* _YOUR OBJECTIVE_: Copy the lines below word for word, leaving out the pictures.

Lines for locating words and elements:

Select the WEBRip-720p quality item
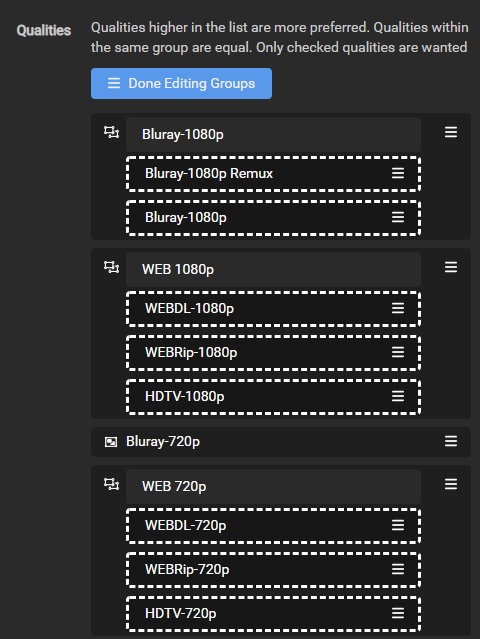The width and height of the screenshot is (480, 639). 273,570
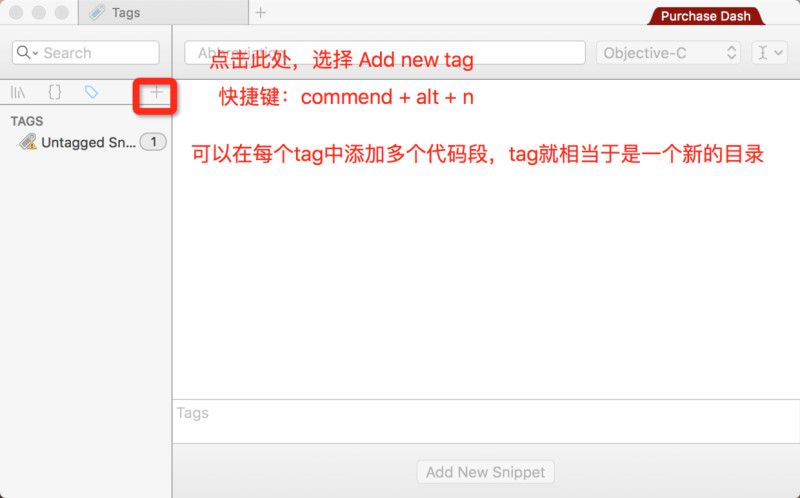Click into the Search field
Image resolution: width=800 pixels, height=498 pixels.
86,53
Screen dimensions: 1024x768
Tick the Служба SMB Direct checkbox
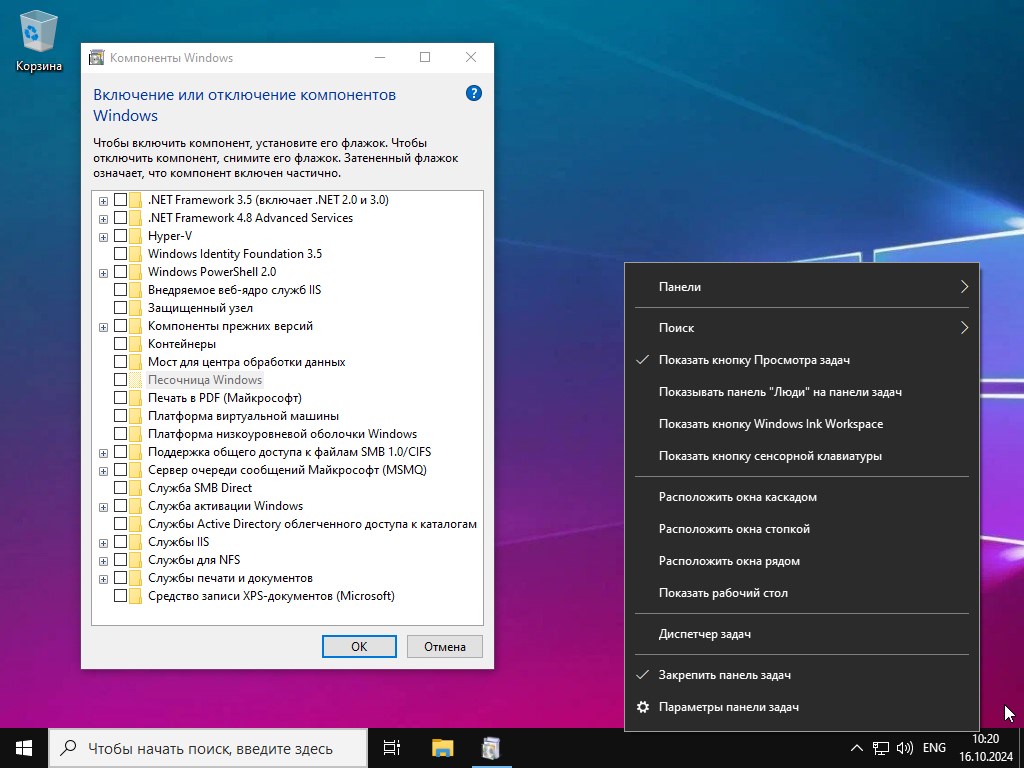click(121, 488)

* _EXERCISE RESPONSE_:
Select the WEBRip-720p quality item
The width and height of the screenshot is (480, 639). 273,570
Click into the Search field
Image resolution: width=800 pixels, height=498 pixels.
86,53
Screen dimensions: 1024x768
Tick the Служба SMB Direct checkbox
click(121, 488)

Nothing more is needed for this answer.